As much as 1,835 MW capacity was added in 2013-14 while contract was awarded for implementation of 4,150 MW capacity. We plan to add 14,038 MW capacity during the 12th Plan period; 6,025 MW, or 42% of the target, has been added. Our 12th Plan capacity addition programme includes hydel projects with 1,499 MW capacity. We are establishing a 750 Mw solar power plant in Rewa, Madhya pradesh, for which an MoU was signed recently. We are targeting to generate 3,500 Mw through solar power in the next few years, of which 1,000 Mw would be in Andhra Pradesh, Telangana and Rajasthan and scouting for land for these projects. We have already operationalised 95 MW solar-based generation capacity. India has a long coastline of over 7,600 km with a sizeable potential for offshore wind power generation. NTPC has signed a pact with the ministry of new & renewable energy recently to develop India’s first offshore wind power project.

Investors’ confidence in the power sector has taken a hit due to problems like fuel supply constraints. Is NTPC also impacted by sagging investor interest?

Even amidst the general downturn in the economy and in the poor market conditions during the year 2013-14, NTPC enjoyed tremendous investor confidence. On the very first day of its launch, that is, December 3, 2013, NTPC’s public issue of tax-free bonds worth R1,000 crore was oversubscribed by 3.7 times and bonds worth R1,750 crore were finally issued. Subsequently, additional bonds of R500 crore were issued on a private placement basis at a premium, which were also oversubscribed by 1.2 times. For the first time, NTPC placed taxable bonds amounting to R750 crore directly with the EPFO at a coupon rate of 9.34%, taking the total bonds issued during 2013-14 to R3,000 crore. We have also raised long-term foreign currency loans of $700 million from multilateral banks, including KfW, Japan Bank for International Cooperation (JBIC) and Sumitomo Mitsui Banking Corporation (SMBC) to finance our upcoming projects. We recently signed a syndicated term loan facility of $250 million with Mizuho Bank. The loan carries a floating rate of interest linked to Libor and has a door-to-door maturity of seven years.

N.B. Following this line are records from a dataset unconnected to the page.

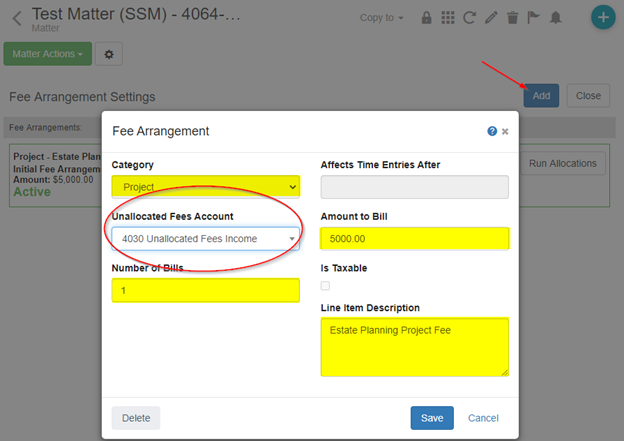Viewport: 624px width, 441px height.
Task: Open the Copy to menu
Action: [381, 18]
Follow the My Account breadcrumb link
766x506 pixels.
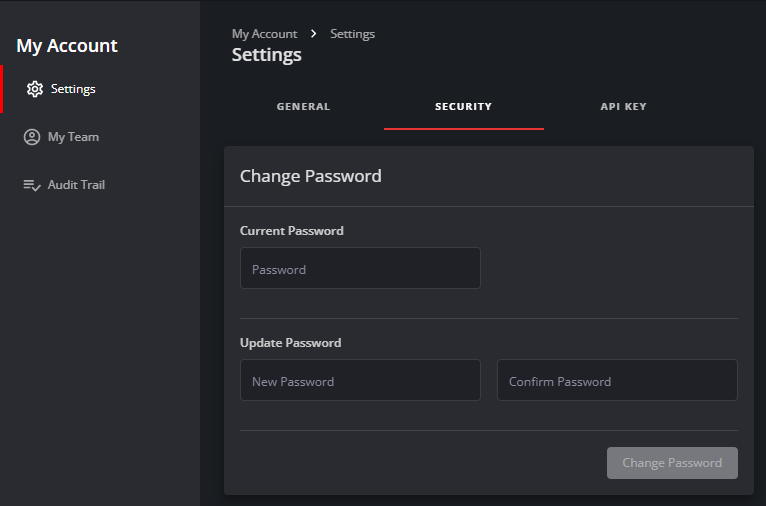(264, 34)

What have been NTPC’s key achievements in recent years?

The biggest achievement is the quantum jump in the capacity addition rate. We added almost 10,000 MW in a span of just three years, which would earlier take us 10-11 years at least. This was possible due to the paradigm change in NTPC’s project execution matrix that we have introduced. We have projects totalling 22,000 MW currently under execution and are targeting to commission 5,000 MW capacity every year.

How are things on the CSR front?

We have enhanced the allocation for CSR and sustainable development activities. A total expenditure of R128.35 crore was incurred towards corporate social responsibility and sustainable development activities during the year 2013-14, which exceeded the target. We plan to cover a very large number of CSR areas, ranging from infrastructure development, including toilets for women, to vocational training.